A few years ago, when I was serving as technology director of a suburban New York City school district, the leadership was looking for ways to make students' and district employees' data more accessible and useful for strategic planning. As part of this effort, we conducted evaluations of our student, human resource, and financial information systems. We wanted to know what data was being captured, where it was being stored, how well it was maintained, and what value it could add in district-wide decision making. While reviewing the district's human resources information system (HRIS), I met with a clerk who kept track of teachers' professional development records. At the time, I thought I'd uncovered a treasure chest of untapped data that could be used to explore relationships between teacher participation in professional development programs and students' academic performance. For an exciting moment, I imagined that with this information, we'd be able to find the training programs with the most positive impact on student success and then target our future professional development investments accordingly.
My enthusiasm waned quickly when the clerk explained that she did not keep the professional development records in the district's HRIS because it was too difficult to use and did not have enough data entry fields to meet her needs. Instead, she had developed a makeshift spreadsheet that held staff demographic and professional development information.
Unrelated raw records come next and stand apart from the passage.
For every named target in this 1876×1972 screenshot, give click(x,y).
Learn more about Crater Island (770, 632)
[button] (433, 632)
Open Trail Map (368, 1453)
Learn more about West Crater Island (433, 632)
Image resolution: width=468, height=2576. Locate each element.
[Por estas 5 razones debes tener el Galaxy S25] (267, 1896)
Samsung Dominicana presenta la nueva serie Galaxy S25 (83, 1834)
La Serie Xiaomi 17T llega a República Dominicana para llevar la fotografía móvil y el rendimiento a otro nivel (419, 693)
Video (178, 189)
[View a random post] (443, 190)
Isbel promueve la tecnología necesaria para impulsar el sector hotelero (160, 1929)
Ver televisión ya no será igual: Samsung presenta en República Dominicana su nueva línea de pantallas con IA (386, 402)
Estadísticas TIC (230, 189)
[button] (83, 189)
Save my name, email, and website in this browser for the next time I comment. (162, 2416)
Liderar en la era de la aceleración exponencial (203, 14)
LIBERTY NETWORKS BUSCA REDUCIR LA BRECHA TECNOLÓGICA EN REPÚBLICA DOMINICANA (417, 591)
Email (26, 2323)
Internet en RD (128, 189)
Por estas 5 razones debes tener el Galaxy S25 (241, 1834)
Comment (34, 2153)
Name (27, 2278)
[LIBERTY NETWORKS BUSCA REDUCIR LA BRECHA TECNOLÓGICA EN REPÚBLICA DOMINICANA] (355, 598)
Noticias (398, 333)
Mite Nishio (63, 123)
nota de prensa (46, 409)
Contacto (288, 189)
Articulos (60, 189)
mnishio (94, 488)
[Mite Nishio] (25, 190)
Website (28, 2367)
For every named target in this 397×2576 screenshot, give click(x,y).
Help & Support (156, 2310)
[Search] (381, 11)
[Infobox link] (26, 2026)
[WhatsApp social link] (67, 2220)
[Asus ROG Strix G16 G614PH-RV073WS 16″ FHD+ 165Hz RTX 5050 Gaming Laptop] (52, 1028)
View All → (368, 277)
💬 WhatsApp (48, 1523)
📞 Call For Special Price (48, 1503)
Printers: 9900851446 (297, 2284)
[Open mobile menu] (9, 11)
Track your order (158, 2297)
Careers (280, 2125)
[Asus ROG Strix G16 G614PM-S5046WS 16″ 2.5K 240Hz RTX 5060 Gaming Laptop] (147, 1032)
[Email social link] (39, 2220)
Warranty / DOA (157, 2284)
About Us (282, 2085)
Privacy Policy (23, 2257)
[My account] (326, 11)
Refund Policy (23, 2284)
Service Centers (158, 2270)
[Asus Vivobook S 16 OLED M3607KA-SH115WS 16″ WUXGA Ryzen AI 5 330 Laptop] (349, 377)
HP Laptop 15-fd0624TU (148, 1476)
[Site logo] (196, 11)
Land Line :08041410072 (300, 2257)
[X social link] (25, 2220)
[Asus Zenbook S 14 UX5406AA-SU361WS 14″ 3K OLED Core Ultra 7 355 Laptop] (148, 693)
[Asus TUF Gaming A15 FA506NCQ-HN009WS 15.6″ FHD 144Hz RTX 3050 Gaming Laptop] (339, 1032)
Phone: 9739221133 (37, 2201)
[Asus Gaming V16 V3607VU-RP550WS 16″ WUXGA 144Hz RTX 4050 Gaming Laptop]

Even though the data was reasonably accurate and current, it would not easily give us the answers we needed. There were several obstacles to making use of all the collected data:
The data was not compatible with other district data. A quick look at the spreadsheet revealed that data was organized by teachers' last names. There was no identification number or key that uniquely identified each record. This was not a problem for the clerk since she scrolled through names alphabetically to find the records she needed to update. However, the lack of a key meant that the data could not be automatically joined with additional teacher data from other sources in the district. In other words, the computer would not know Mr. Theodore Evans from Ms. Ingrid Evans. If we wanted to measure the impact of a particular training program on student performance, we would have to run a costly and time-consuming project to manually combine the data from the spreadsheet with information from the HRIS and the student information system. The advantage of a district-wide automated information system was lost because this department wasn't using it.
The data was not readily available to key decision makers. The spreadsheet was stored on the clerk's hard drive. All professional development inquiries had to go through the clerk, who would look at the spreadsheet for answers. Decision makers could not perform numerous ad hoc queries or test hypotheses. Their ability to tease the nuances from the data was severely limited.
The data was kept in one of several parallel systems. When I asked the clerk how she kept her information in sync with the district's HRIS, she showed me a preprinted slip that had spaces to note changes in a teacher's demographic data. At the bottom of the slip was a routing list of seven offices including HR, payroll, the staff development center, and the superintendent's office. I learned that this routing slip was used not only by the HR clerk to maintain her spreadsheet, but also by individuals in six other offices to update other collections of staff data that did not fit into the district's HRIS. This practice of entering and maintaining the same data in several places is known as having parallel systems. Not only is this practice extraordinarily inefficient, it also calls into question the validity of any one data source. We did not know which of the seven databases was the most accurate. In reality, they were all inaccurate to varying degrees. …